Task: In the data below, which lines contain "panel"? List them by copying each one.
Top of Records to process
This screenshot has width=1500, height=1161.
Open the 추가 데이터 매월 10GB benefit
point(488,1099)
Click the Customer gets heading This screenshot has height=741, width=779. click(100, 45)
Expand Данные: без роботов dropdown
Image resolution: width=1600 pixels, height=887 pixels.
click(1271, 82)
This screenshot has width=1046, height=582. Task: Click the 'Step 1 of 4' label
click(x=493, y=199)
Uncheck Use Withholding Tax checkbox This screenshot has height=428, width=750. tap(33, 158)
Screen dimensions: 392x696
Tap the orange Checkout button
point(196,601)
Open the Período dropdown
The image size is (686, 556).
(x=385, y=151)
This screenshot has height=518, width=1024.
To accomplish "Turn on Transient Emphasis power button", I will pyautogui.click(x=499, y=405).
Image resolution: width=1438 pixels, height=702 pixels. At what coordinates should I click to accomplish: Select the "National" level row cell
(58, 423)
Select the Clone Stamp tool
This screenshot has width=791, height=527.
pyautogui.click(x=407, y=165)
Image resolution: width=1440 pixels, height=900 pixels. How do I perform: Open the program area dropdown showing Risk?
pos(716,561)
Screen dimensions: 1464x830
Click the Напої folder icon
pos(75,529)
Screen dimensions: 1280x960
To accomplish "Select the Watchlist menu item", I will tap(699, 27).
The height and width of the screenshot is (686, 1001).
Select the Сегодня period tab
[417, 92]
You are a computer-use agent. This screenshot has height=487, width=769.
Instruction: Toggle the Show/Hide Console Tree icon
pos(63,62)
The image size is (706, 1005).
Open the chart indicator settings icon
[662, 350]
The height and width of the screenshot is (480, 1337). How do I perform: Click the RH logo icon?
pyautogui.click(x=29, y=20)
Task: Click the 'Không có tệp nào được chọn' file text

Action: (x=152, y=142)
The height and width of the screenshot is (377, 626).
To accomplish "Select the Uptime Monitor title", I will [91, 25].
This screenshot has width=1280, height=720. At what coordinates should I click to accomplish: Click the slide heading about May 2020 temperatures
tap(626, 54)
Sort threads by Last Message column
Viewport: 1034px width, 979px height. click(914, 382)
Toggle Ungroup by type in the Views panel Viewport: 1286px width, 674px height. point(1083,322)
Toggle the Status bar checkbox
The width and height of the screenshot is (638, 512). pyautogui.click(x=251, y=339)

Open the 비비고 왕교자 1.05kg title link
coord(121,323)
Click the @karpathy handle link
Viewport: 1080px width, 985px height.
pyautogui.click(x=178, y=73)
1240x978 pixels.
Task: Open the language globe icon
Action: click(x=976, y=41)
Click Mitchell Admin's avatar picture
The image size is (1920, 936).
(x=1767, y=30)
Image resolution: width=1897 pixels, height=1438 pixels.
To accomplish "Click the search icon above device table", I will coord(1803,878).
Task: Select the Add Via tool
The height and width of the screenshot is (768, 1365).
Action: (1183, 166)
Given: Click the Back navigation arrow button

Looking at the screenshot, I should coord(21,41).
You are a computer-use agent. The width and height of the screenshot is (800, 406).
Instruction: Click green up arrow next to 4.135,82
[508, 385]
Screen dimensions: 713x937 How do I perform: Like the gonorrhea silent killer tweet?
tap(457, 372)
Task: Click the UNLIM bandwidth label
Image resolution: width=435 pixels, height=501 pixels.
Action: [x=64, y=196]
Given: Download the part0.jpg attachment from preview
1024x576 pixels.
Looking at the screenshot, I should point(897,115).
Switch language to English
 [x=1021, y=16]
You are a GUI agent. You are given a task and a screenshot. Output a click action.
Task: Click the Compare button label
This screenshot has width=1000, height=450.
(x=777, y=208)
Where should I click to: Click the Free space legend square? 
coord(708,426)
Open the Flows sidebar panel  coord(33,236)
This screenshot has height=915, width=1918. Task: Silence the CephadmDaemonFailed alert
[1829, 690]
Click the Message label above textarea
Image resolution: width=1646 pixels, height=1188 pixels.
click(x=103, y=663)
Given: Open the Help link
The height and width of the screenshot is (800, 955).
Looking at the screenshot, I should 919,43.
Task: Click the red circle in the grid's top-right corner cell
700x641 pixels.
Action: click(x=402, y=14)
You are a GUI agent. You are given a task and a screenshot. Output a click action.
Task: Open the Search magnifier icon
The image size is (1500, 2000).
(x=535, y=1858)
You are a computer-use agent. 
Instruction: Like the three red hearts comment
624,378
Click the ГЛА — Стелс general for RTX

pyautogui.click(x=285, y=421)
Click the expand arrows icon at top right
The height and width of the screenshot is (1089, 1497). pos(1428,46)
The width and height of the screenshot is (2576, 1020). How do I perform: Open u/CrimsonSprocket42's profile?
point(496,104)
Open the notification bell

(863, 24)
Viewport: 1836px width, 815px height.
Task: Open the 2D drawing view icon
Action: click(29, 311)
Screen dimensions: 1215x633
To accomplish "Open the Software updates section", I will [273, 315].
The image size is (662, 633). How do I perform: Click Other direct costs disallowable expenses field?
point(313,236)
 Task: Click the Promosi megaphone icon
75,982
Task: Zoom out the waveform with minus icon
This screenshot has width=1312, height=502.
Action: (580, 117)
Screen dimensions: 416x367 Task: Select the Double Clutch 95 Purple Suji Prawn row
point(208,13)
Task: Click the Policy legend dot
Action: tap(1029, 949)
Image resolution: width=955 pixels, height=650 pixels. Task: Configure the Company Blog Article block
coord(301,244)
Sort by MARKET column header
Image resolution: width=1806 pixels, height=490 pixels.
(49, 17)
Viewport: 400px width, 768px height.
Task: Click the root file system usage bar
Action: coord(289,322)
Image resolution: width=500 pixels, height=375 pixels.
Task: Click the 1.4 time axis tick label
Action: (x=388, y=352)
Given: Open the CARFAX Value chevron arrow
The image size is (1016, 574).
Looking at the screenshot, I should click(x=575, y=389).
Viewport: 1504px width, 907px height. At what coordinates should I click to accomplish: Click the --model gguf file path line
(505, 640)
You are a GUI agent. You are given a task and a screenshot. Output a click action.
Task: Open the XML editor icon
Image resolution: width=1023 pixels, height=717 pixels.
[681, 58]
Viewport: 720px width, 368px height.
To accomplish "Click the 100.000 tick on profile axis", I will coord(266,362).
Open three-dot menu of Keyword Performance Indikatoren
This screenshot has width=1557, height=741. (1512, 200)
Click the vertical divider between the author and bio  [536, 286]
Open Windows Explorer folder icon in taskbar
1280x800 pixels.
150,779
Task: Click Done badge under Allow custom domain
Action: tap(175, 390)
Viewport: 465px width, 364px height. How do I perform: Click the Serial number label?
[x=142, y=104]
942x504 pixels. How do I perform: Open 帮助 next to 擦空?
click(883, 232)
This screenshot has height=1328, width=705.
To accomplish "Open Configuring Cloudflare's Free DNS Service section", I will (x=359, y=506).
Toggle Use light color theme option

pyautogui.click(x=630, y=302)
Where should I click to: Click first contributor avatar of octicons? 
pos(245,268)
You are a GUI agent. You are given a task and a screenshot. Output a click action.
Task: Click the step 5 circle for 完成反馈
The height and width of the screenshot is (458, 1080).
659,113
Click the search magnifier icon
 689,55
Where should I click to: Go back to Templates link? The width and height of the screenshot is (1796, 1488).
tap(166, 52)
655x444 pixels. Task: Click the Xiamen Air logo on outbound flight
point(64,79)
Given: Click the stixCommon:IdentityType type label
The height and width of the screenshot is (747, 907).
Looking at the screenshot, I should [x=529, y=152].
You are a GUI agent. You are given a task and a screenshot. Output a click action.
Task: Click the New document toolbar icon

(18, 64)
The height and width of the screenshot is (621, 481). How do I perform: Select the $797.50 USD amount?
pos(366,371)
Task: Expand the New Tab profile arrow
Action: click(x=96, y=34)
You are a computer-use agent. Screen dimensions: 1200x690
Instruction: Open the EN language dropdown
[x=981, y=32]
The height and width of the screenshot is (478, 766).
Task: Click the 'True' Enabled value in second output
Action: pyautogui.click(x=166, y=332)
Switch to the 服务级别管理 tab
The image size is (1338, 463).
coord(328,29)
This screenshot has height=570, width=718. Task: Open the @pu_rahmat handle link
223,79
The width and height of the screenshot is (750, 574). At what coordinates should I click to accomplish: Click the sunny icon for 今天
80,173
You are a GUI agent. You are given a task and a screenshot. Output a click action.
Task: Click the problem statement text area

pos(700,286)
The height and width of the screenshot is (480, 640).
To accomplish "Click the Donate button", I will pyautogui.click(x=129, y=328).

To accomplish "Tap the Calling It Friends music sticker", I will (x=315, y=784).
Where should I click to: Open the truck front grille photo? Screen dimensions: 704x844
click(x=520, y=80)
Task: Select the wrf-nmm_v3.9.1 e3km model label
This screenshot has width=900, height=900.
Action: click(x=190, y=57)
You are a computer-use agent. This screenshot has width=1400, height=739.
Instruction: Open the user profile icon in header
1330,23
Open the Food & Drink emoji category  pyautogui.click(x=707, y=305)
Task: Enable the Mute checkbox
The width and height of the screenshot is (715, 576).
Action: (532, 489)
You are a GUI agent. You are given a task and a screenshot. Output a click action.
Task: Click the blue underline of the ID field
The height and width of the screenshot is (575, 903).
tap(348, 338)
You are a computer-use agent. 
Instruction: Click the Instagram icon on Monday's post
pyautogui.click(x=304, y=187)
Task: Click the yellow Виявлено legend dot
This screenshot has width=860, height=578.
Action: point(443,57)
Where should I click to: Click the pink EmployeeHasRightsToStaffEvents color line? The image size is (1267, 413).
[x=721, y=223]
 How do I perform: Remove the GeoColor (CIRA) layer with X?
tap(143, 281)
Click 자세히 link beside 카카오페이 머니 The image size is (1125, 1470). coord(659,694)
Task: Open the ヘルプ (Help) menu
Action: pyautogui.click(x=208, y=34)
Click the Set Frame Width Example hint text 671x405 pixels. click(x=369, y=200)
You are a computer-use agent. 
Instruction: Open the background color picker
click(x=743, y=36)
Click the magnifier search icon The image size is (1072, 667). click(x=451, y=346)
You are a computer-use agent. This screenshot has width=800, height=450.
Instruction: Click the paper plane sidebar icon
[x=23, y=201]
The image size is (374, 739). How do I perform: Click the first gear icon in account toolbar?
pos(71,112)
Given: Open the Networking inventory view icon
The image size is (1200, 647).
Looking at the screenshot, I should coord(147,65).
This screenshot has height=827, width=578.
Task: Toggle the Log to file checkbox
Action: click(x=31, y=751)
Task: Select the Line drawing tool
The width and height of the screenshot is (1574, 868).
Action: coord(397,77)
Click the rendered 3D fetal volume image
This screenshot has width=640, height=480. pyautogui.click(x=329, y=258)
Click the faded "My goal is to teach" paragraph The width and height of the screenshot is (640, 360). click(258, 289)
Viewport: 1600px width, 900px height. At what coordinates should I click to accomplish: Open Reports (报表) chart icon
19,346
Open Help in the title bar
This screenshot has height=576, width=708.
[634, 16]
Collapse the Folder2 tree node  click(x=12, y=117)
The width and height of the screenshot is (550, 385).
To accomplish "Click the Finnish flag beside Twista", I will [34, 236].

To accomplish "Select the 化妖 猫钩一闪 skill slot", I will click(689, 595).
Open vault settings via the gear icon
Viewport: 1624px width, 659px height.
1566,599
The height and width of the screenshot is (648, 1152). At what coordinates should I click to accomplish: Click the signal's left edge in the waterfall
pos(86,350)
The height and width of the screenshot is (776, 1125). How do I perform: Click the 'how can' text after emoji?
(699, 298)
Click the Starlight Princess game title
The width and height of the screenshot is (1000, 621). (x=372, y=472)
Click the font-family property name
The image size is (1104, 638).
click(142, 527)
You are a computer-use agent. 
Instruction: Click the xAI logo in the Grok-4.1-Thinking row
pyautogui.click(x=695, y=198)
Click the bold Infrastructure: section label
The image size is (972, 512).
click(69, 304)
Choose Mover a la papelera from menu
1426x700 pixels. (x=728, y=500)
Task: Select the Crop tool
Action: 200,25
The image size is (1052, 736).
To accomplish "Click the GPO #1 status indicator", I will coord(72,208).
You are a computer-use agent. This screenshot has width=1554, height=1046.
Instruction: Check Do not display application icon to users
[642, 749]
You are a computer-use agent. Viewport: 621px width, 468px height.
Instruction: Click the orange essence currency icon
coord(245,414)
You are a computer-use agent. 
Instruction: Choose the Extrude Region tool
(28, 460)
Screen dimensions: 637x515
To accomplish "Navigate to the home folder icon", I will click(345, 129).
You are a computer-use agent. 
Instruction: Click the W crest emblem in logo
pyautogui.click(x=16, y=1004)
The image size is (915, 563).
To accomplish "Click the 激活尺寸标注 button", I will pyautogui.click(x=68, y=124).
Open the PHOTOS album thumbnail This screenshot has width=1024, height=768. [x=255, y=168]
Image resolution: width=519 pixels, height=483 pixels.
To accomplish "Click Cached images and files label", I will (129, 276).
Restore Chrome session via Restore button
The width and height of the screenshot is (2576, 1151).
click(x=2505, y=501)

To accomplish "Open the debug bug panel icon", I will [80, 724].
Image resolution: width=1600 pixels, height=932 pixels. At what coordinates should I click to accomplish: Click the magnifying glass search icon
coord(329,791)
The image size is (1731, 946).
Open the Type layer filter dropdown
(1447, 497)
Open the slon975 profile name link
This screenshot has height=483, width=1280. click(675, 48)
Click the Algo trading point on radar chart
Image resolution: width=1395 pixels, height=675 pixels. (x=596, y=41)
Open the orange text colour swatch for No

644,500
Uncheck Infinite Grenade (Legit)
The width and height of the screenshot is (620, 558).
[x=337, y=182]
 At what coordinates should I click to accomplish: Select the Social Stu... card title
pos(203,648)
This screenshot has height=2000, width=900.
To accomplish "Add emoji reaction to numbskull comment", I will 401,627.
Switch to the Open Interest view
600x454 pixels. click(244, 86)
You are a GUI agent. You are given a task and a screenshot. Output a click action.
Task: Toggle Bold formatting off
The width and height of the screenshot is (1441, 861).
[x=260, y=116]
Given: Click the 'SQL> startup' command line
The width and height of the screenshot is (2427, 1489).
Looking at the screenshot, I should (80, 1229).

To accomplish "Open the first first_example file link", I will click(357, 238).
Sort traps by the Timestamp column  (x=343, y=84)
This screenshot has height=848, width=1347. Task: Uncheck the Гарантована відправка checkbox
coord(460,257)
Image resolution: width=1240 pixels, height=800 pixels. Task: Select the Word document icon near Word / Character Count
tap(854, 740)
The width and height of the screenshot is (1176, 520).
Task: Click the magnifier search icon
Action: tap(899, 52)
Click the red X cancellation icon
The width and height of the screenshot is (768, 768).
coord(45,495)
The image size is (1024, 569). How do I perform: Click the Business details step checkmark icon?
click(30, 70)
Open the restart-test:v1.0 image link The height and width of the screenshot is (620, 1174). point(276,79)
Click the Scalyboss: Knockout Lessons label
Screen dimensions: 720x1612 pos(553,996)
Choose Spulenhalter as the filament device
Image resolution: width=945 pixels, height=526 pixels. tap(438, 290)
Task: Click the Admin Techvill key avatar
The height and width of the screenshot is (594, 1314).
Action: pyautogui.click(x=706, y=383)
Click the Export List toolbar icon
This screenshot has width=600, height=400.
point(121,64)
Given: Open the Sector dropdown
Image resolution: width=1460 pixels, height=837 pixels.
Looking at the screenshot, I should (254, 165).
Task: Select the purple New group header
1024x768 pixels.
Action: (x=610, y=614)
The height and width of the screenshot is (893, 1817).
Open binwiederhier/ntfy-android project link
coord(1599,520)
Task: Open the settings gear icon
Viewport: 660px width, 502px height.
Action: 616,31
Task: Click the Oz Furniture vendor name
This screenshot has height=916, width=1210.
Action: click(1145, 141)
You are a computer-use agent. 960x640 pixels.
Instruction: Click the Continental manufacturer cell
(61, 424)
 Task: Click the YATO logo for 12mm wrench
Bottom of Records to process
Output of the exercise:
Toggle Ungroup by type in the Views panel Viewport: 1286px width, 674px height. point(1083,322)
Open the Flows sidebar panel  coord(33,236)
To accomplish "Open the debug bug panel icon", I will [80, 724].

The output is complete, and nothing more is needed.